There's one Christopher Hitchens who is as brilliant a thinker as there is. The other Hitchens is a raving lunatic. The problem is, they occupy the same body.
I saw the latter Hitch on Joe Scarborough a year or so ago, and Scar said at the time he'd never have the hard-drinking Englishman back. I don't know if Joe kept his word, but after what I witnessed, I couldn't blame him for not wanting to worry about whether the thinker or the nut was going to appear each time.
I mention this because Hitchens has just shown his nuttier side in print, although I concede that it might be intentional this time since it involves George Bush's comparison of Iraq to Vietnam, and Hitchens may have seen that as an opportunity. But even if it was intentional on Hitchens part, it does him no good,
And of course, there are those who would argue that Hitchens can't be all that smart in the first place if he's a liberal. In my defense, I had never read one of his liberal arguments – that is until the one contained in this latest column in which he expresses disgust that Bush could have signed so many execution orders as Governor of Texas…. so now I join others in their skepticism – the "there" ain't there, at least some of the time.

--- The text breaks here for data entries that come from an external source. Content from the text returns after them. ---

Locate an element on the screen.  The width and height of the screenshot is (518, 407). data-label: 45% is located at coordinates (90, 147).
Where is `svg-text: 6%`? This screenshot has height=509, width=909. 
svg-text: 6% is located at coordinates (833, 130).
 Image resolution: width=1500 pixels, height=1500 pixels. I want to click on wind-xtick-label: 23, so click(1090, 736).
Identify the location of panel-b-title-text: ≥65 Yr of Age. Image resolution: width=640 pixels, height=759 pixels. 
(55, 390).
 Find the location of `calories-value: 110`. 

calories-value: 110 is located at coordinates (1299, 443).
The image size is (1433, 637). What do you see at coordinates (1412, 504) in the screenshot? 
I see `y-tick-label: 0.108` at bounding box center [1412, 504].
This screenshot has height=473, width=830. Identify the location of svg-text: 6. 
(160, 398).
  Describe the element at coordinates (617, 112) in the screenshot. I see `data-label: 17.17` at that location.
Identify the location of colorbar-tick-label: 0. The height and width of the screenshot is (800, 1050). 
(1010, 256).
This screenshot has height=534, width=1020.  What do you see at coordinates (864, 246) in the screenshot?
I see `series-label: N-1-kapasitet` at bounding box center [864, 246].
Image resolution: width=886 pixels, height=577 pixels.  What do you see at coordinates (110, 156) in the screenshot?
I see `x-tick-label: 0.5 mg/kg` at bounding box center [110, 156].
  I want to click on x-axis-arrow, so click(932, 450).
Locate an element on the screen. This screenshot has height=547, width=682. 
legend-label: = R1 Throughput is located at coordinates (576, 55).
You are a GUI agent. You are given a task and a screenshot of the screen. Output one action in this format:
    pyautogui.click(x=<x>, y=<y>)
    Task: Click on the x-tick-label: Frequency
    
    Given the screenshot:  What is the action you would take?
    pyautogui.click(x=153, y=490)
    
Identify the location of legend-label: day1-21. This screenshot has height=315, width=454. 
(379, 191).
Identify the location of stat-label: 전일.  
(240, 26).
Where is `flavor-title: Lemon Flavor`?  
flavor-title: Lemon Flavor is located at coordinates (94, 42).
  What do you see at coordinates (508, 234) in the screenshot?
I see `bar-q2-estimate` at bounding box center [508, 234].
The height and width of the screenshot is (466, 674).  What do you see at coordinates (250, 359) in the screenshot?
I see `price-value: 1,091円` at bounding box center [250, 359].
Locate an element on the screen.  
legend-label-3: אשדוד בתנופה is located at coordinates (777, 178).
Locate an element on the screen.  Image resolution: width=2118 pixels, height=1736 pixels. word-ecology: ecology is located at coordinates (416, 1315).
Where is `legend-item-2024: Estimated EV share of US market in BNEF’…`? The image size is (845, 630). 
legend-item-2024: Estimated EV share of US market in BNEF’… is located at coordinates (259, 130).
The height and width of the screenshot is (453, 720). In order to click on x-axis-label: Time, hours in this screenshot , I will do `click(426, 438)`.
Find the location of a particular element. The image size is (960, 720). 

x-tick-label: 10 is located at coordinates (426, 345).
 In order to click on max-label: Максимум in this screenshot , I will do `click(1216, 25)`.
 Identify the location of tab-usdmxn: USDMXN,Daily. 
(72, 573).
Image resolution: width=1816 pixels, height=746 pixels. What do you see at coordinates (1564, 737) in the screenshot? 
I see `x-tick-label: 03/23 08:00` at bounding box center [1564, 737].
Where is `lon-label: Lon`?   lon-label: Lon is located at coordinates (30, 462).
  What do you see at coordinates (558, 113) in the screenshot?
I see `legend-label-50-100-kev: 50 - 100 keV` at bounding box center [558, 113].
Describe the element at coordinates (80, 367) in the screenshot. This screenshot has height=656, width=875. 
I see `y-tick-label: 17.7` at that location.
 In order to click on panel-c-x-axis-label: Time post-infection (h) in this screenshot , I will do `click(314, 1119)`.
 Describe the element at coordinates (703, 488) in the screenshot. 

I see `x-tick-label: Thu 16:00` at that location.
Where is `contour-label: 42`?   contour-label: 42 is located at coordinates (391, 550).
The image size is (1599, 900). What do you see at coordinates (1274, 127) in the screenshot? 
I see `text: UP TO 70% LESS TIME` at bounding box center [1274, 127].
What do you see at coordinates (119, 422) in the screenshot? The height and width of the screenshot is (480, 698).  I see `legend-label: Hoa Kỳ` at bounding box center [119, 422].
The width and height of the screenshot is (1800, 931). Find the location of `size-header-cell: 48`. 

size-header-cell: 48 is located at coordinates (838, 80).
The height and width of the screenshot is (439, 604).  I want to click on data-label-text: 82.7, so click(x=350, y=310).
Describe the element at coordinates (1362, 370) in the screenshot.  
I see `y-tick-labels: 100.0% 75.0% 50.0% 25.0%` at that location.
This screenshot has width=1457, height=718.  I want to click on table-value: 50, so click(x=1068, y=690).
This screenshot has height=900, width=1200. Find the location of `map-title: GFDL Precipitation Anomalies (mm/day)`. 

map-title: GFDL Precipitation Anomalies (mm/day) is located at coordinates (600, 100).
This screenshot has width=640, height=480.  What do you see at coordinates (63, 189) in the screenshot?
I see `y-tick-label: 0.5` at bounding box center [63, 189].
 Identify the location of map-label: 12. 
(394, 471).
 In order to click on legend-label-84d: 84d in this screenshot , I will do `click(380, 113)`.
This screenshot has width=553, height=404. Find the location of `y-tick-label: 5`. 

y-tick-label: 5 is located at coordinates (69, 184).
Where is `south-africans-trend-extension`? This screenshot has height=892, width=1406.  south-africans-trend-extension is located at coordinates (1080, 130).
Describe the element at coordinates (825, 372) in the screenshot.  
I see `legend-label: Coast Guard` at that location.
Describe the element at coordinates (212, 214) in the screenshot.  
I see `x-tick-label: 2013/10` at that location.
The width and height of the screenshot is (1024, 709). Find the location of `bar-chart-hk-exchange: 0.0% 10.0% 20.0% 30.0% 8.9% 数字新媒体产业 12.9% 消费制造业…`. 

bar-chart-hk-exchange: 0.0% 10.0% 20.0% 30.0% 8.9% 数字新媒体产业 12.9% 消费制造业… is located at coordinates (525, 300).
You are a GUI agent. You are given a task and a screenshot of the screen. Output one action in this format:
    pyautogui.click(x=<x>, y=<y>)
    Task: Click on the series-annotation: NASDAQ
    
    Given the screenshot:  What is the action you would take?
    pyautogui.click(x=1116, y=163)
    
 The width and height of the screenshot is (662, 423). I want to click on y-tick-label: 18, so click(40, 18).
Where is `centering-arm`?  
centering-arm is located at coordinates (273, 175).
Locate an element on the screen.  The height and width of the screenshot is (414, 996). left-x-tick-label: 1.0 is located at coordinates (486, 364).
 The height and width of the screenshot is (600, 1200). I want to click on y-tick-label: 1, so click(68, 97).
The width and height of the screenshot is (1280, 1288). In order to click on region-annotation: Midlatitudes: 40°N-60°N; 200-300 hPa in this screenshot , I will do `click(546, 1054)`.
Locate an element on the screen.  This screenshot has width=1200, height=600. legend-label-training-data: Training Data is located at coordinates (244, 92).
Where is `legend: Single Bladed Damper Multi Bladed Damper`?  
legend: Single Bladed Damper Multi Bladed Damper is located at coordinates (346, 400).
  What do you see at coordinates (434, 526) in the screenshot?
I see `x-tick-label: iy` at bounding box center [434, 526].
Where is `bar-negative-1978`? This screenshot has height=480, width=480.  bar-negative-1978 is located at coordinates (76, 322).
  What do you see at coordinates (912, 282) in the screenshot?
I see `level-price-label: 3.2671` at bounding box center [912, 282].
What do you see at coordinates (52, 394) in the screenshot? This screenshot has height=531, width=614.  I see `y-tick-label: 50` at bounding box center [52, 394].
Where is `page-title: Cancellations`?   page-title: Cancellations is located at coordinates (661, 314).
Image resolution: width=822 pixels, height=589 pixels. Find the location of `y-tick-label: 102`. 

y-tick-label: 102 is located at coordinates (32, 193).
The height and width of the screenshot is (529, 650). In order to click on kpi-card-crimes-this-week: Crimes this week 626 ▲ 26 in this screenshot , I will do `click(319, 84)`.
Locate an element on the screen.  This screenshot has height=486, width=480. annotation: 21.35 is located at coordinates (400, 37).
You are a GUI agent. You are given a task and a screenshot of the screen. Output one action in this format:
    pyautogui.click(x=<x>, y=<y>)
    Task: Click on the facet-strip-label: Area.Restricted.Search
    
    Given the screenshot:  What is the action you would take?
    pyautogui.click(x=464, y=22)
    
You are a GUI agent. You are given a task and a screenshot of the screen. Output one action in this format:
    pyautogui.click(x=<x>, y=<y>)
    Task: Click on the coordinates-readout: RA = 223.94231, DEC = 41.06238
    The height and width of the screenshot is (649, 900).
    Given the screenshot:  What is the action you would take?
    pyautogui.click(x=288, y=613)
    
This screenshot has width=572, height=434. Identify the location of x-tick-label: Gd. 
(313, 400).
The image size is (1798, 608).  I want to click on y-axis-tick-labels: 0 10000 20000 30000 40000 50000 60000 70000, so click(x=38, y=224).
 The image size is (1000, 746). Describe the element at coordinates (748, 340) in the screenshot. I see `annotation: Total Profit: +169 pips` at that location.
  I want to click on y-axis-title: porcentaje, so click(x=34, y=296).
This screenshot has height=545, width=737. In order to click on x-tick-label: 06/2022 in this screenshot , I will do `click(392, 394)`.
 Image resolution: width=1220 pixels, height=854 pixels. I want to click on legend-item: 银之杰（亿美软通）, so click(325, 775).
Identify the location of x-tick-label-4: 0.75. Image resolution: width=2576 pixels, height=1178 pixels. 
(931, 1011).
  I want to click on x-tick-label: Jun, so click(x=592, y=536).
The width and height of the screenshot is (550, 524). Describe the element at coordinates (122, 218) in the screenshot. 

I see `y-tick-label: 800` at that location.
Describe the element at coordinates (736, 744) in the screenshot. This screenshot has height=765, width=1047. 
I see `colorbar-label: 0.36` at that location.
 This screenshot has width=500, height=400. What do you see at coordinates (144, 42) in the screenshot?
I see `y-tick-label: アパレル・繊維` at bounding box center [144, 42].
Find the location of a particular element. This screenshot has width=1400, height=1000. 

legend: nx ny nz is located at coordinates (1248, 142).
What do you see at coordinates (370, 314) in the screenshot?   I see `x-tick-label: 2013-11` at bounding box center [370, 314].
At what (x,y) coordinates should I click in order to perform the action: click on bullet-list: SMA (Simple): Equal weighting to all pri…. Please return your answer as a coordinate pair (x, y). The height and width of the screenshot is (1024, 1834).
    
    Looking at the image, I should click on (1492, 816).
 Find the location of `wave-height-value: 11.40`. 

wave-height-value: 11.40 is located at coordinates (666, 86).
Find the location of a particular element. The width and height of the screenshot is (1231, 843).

But turning to Bush's Iraq-Vietnam comparison, it's not that it wasn't apt, it's that liberals feel they own that comparison and how dare a Republican turn the tables on them?!?
Since Hitchens has, for a decade, been severely out of touch with his ultra-liberal associates, first about Clinton's behavior (he was against it) and now about Bush's Iraq stance (he's for it), and with Bush's term coming to a close, Mr. Hitchens, somewhat understandably (if you excuse the preposterous ideology), might like to re-endear himself to his former compadres. And what better way to do it than to take a stand against Bush over something that's almost irrelevant, but which is very significant to those Mr. Hitchens would like to impress again?
In his commentary, Hitchens had to know that he was guilty of gross obfuscation if for no other reason than most of his points about why Vietnam differed from Iraq are ones in which he and the President would be in firm agreement. That's why Bush eschewed past Vietnam comparisons.
But Mr. Bush's recent comparison was very narrow and Hitchens had to know that – because he dismissed it in the course of his blusterous "refutation:"
"It is true that the collapse of the doomed American adventure in Indochina was followed by massive repression and reprisal, especially in Cambodia, and by the exile of huge numbers of talented Vietnamese. But even this grim total was small compared to the huge losses exacted by the war itself"
At least he characterized the aftermath properly, "massive repression and reprisal."
I know from personal experience how hard it is to be a man without a side, but Hitchens is smarter than I am, and he has to know that intellectual integrity is supremely important. If he doesn't, then he's not the man I thought he was.
And if he doesn't see how disingenuous his column is, Mr. Hitchens is not the man I thought he was.
And since it's already out there, he's, in fact, not the man I thought he was, and he's definitely not as smart as I thought he was. His column is disgraceful on several levels, and it conclusively and forever tarnishes his integrity and credibility across the board.
I just had a second look at the column, and the most interesting thing is that Hitchens has apparently failed to win back any support from those to whom his attempt at reconciliation was directed.